Ha dispensato tantissimi consigli pratici offrendo la sua testimonianza Gino Emanuele Melis avvocato del Foro di Cagliari e campione sportivo a livello nazionale di Karate: “Il bullismo – racconta l’avvocato – non esiste come reato ma sono le condotte ripetute di cui si compone a essere perseguibili penalmente. A scuola con gli studenti facciamo prevenzione perché il bullismo è un cancro sociale e devono essere aiutati sia le vittime che i bulli. In tribunale ho difeso anche ragazzi accusati di danneggiamenti che hanno capito l’errore e hanno rimediato al fatto o ancora un ragazzo minacciato di morte da un gruppo di “bulli”. Gino Emanuele Melis è riuscito a fornire loro gli strumenti e le conoscenze sull’utilizzo dei nuovi media e delle nuove piattaforme digitali, sulla normativa per il bullismo e cyberbullismo, sulle responsabilità penali e civili del bullo, sulla culpa in vigilando e in educando dei genitori, sulla culpa in vigilando, in educando e in organizzando della Scuola, sulle conseguenze psicofisiche subite dalla vittima e sulle tutele previste dal nostro sistema giudiziario
Il convegno, fortemente voluto dalla dirigente scolastica Mirian Sebastiana Etzo, ha visto la partecipazione del docente Gian Luigi Pittau, da anni impegnato nella prevenzione al bullismo e cyberbullismo: “Bullismo e cyberbullismo – spiega il professor Gian Luigi Pittau, – sono le minacce più temute dagli adolescenti italiani, subito dopo violenze sessuali e droghe e si sono accentuati in questi ultimi due anni di pandemia. Ma per i maschi nella fascia di età tra i 13 e i 15 anni il bullismo sale al secondo posto dopo le droghe. La violenza tra pari – online e non – è dunque una realtà quotidiana per la Generazione Z, secondo i risultati dell’Osservatorio Indifesa su violenza, discriminazioni e stereotipi di genere, bullismo, cyberbullismo e sexting di Terre des Hommes e ScuolaZoo diffusi in occasione della Giornata Nazionale contro bullismo e cyberbullismo a scuola e del Safer Internet Day. Ben il 60% degli oltre 8mila ragazzi e ragazze delle scuole secondarie in tutta Italia coinvolti dall’indagine ha affermato di aver assistito ad atti di bullismo e cyberbullismo”.

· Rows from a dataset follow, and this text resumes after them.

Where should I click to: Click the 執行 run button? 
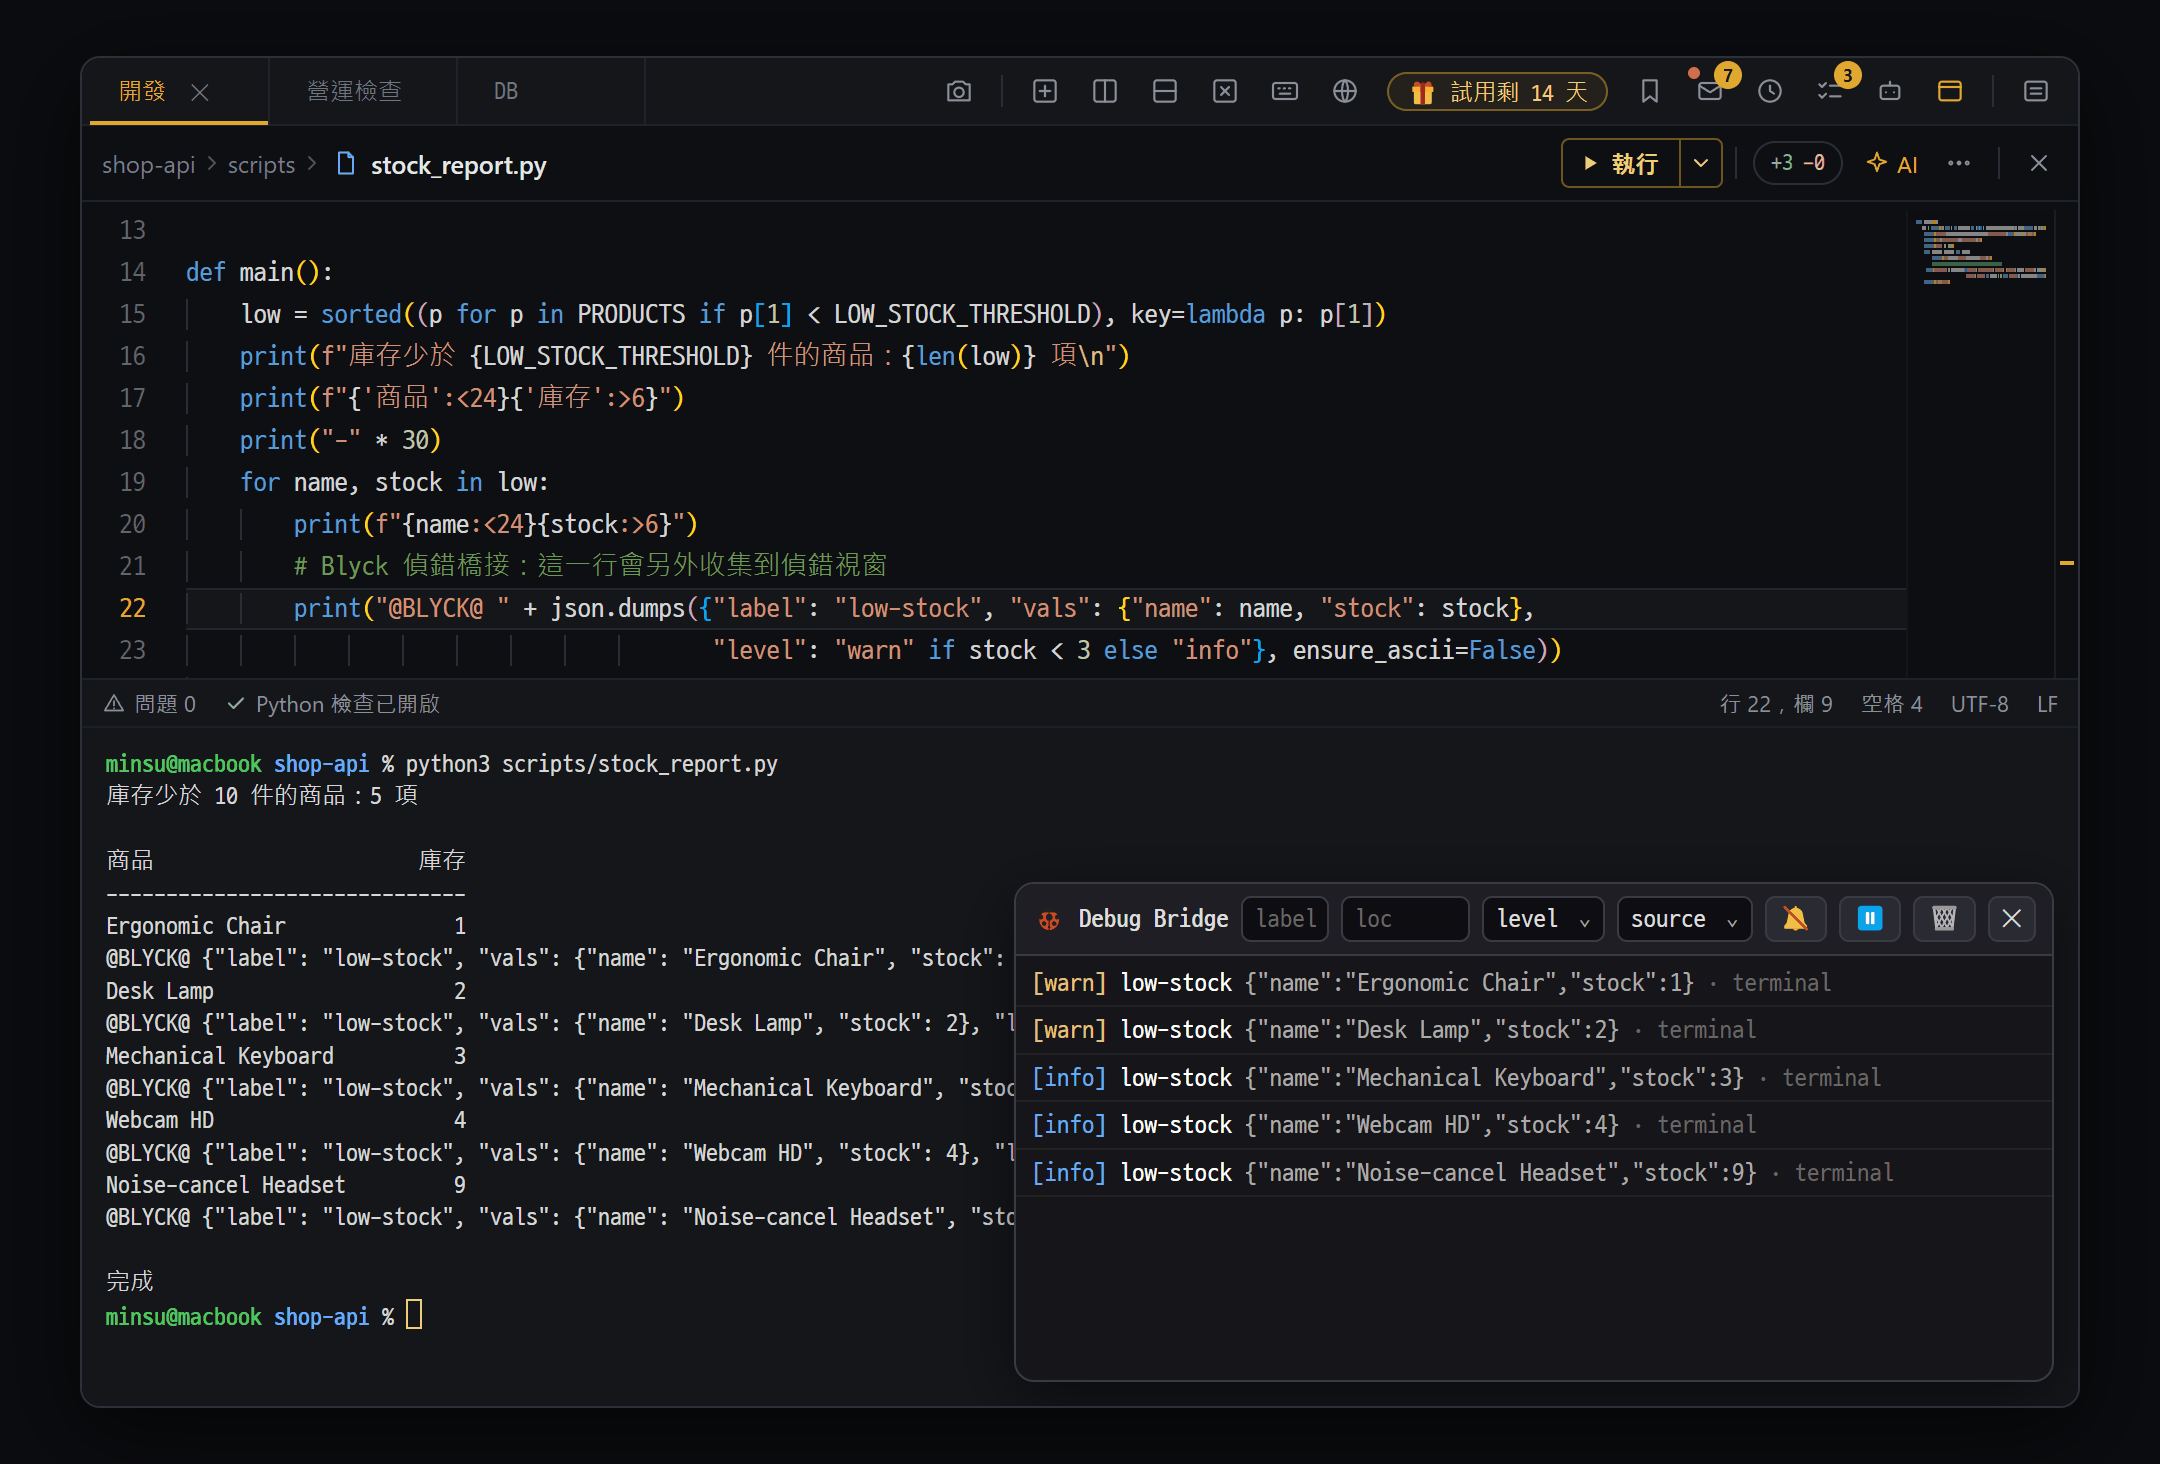1621,163
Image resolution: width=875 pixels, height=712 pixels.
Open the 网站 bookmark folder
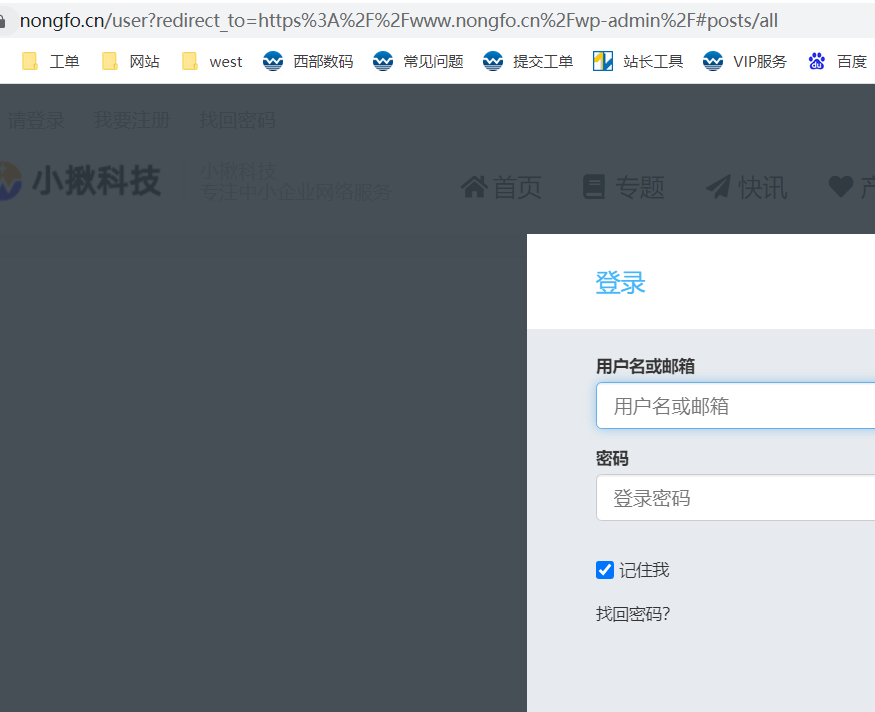click(131, 61)
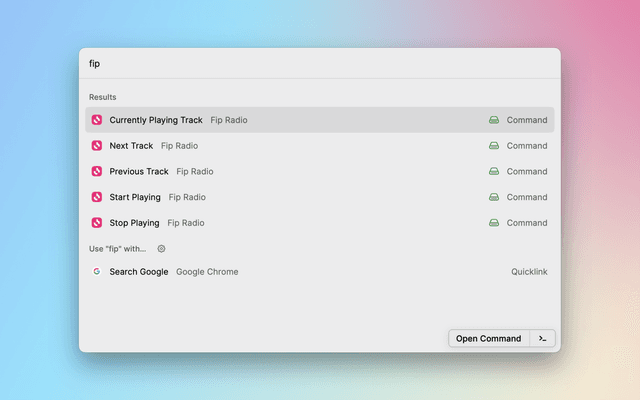Select the Currently Playing Track command
This screenshot has width=640, height=400.
[x=156, y=120]
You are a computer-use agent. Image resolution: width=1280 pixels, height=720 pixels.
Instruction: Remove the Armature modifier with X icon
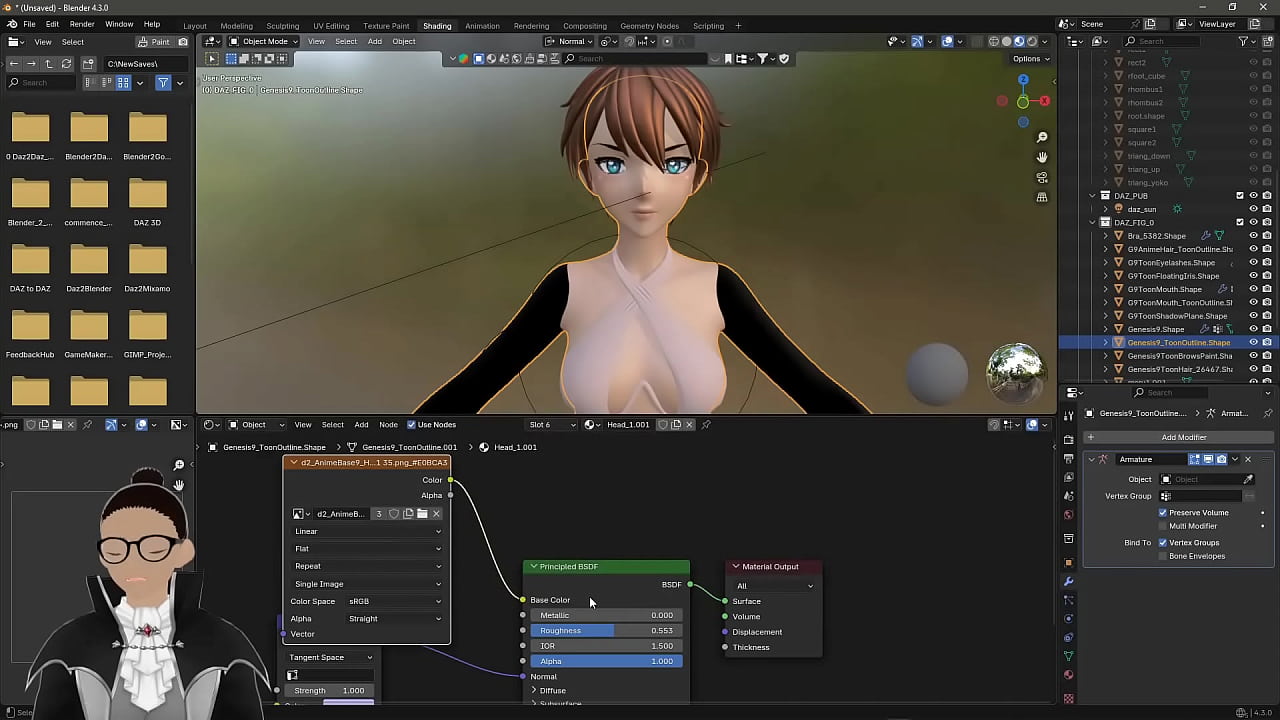pos(1247,459)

Molto toccante è stata la testimonianza di Natascia Curreli, una 29enne bersagliata dai bulli a scuola e sbeffeggiata e derisa a lungo per il suo peso: “Sono originaria di Sedilo e per anni ho ricevuto insulti pesanti. C’era chi mi chiamava scrofa, chi balena, chi mongolfiera. A un certo punto a queste parole si sono aggiunti altri gesti come la gomma da masticare messa nei capelli o addirittura un ramo che mi è stato lanciato sul volto alla fermata sull’autobus causandomi una ferita. Così, dopo anni di silenzio, ho raccontato tutto alla mia famiglia e quando ho parlato sono stata meglio. Ancora oggi ricevo delle offese sui social ma ho trovato la forza di raccontare quello che mi è successo e vado in giro nelle scuole e racconto la mia storia di vita”.